Ten children among 158 killed in road crashes so far this year

Dr. Lucien Jones, Vice Chairman of the National Road Safety Council and Education Minister Fayval Williams
By Kimone Witter    
Ten children have died in road crashes since the start of the year, with the latest being two students of Titchfield High School in Portland on Tuesday.
The students have been identified as Jaquan Wynter of Annotto Bay, St. Mary and Onaje Lindsay, both 14.
Three fatal crashes on Tuesday have brought road fatalities to 158, only one less than the 159 which occurred during the same period last year.
Vice Chair of the National Road Safety Council, Dr. Lucien Jones, says chairman of the NRSC, Prime Minister Andrew Holness, and the Pan American Health Organization representative Ian Stein are scheduled to attend Thursday's meeting of the Council. 
Dr. Jones believes the strategies to be discussed should focus on the causes of road crashes. 
"We are hoping that coming out this meeting, we will devise some strategies to make a difference to those on whom the clock is ticking. We can no longer do anything for those who died yesterday or the day before. It's too late. But for those who, for them, time is running out, that would be our main concern. 
"One of the things we have to do is to get past the focus on fatalities, as important as that is, but also place our focus on the number of injuries and the number of fender benders, because if we can get a handle on what is causing the fender benders and get a handle on what is causing the injuries, then we're in a better position to deal with the ultimate goal, which is to prevent this," he reasoned. 
'Avoidable tragedy' 
Meanwhile, Education Minister Fayval Williams, while expressing sorrow at the deaths of the two students from Titchfield High School, has asserted that this tragedy could have been avoided.

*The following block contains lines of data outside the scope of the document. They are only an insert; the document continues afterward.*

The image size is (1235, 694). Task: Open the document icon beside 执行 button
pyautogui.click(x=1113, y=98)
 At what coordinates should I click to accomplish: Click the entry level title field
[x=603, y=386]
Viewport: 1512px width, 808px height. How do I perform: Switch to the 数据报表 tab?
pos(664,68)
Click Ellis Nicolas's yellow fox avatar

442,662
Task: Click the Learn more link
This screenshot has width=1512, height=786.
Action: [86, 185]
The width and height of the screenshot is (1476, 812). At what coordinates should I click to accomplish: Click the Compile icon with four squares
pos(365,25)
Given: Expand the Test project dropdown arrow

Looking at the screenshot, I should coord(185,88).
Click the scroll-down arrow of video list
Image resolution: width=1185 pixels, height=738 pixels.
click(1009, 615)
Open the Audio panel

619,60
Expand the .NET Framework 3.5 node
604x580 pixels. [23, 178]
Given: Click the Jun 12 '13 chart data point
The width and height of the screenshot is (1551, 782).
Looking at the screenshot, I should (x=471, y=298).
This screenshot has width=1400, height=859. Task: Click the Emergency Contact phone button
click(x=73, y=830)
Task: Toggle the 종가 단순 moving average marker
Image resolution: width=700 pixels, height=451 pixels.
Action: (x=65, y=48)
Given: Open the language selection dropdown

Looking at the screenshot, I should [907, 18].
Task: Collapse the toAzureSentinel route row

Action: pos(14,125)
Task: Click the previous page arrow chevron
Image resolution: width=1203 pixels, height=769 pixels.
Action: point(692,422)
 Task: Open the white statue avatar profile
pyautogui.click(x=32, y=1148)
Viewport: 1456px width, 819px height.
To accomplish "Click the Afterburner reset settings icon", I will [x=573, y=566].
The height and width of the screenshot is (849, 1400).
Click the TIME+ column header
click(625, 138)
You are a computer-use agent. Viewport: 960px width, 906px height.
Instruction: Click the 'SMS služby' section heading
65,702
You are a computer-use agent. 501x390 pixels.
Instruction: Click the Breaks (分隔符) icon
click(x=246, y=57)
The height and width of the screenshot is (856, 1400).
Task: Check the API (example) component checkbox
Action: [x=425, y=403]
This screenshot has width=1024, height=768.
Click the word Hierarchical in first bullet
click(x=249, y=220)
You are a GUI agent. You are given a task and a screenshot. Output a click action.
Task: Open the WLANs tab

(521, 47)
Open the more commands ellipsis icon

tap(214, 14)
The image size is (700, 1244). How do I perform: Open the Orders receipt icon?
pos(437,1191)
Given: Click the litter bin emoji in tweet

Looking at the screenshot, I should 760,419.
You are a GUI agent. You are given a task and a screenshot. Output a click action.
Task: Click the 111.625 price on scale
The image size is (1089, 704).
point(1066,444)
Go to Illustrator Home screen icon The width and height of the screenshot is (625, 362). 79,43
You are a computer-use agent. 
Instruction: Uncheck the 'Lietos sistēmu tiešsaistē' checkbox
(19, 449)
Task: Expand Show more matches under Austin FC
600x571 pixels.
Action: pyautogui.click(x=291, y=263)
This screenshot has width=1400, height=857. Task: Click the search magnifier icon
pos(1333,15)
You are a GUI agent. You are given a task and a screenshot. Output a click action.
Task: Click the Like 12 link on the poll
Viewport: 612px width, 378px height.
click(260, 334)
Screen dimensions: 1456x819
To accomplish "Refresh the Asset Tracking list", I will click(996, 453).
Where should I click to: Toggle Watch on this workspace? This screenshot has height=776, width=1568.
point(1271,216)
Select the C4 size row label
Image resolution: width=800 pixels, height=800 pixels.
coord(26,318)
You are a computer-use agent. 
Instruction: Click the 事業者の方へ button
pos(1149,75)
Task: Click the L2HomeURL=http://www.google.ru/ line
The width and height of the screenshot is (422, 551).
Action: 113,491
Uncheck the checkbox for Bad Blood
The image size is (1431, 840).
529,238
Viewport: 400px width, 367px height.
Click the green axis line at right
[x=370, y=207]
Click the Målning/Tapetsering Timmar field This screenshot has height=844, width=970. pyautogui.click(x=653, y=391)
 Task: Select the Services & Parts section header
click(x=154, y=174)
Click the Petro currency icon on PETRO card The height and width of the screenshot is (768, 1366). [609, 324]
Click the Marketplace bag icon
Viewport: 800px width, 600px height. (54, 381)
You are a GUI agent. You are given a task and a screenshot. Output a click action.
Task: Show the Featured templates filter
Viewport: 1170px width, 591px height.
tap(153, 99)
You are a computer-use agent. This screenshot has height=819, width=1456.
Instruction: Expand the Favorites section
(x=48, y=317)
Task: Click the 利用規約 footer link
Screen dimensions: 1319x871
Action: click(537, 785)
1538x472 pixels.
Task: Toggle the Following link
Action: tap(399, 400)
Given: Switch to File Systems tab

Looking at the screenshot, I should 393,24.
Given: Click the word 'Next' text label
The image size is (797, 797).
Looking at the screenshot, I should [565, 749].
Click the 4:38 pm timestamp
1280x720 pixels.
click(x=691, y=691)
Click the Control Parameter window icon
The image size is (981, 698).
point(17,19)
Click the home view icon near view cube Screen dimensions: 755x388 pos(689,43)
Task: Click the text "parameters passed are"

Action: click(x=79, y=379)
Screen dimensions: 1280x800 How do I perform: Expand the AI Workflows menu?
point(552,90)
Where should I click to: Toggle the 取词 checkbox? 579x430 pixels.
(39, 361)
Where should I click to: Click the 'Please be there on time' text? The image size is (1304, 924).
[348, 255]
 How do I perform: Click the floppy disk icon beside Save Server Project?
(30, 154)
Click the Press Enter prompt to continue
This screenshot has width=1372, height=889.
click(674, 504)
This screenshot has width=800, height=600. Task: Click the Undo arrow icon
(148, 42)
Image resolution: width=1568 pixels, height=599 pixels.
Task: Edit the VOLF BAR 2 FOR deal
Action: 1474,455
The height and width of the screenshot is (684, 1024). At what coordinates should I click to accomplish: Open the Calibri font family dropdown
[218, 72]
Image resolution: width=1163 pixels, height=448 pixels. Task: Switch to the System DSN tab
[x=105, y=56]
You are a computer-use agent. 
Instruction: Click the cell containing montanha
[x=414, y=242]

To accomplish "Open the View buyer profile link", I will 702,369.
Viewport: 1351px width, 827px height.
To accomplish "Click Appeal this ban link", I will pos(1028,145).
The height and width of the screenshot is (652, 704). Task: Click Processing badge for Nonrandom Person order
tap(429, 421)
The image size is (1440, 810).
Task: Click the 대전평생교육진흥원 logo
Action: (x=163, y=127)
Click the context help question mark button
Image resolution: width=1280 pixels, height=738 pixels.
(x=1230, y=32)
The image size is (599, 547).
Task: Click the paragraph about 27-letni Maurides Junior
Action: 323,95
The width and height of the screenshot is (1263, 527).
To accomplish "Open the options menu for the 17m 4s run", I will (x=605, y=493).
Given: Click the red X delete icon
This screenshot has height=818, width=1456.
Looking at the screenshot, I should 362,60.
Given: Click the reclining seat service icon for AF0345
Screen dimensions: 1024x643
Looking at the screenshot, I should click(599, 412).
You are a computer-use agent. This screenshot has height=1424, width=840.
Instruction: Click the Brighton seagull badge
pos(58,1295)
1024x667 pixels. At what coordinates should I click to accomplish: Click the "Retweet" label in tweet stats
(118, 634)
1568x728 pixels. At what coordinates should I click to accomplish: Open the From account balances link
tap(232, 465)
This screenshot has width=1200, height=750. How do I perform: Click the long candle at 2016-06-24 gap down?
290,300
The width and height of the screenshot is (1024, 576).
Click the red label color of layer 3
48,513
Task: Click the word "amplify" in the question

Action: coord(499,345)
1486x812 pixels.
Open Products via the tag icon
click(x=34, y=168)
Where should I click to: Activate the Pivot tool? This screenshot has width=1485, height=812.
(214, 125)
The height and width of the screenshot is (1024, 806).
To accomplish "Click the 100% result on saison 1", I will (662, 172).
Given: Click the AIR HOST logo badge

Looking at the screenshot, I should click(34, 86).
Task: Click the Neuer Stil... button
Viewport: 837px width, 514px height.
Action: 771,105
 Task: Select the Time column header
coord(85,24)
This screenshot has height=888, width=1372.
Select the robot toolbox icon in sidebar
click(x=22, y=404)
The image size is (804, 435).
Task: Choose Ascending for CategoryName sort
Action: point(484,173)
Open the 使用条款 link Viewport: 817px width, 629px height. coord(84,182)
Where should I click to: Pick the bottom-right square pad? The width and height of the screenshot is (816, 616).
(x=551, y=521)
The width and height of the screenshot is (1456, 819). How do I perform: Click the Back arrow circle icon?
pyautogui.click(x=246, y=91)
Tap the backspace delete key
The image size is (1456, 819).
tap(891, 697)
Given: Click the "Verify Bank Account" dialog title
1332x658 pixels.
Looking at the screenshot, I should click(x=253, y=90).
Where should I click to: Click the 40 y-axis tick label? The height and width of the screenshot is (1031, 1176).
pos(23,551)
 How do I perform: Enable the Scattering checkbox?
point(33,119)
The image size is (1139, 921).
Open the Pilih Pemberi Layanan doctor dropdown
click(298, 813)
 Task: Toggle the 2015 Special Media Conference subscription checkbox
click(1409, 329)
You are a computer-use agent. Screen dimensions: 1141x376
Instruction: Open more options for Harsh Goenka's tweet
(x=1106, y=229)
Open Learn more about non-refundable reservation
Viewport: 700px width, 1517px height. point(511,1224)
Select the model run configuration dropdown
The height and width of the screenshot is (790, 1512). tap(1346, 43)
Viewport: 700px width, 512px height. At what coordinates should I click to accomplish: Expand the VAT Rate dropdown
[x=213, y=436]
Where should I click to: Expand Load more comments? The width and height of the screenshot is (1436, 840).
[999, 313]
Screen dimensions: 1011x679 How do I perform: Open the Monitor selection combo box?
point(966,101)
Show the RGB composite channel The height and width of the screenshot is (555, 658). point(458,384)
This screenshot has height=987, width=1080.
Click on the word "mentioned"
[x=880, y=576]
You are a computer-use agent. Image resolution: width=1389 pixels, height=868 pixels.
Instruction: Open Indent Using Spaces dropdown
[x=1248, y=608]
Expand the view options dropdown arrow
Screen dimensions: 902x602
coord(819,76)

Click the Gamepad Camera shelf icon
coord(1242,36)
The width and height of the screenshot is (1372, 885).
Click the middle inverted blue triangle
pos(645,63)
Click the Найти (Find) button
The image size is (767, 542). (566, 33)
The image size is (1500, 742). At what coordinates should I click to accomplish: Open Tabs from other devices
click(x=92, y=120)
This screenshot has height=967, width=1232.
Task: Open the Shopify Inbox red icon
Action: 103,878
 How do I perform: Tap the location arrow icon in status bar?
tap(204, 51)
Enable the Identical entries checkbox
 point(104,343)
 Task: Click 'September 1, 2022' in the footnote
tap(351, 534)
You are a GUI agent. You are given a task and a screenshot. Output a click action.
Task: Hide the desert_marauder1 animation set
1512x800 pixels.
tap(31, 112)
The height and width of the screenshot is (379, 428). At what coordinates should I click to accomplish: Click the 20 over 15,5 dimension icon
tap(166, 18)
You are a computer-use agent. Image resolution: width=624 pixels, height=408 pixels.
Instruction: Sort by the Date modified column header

Speaking with Radio Jamaica News, Mrs. Williams implored drivers to follow the rules of the road. 
"Families are in mourning. They're grieving. We've lost two Jamaican citizens who are in just the prime of their life. Who knows what these students would become in terms of good citizens and leadership for this country? We want to appeal to all on our streets, to slow down, be careful, obey the rules of the road. They're there for our own protection," she pleaded. 
The Ministry of Education's grief crisis team has been mobilised to provide comprehensive psychosocial support to the affected students, staff, and the surrounding community of Titchfield High.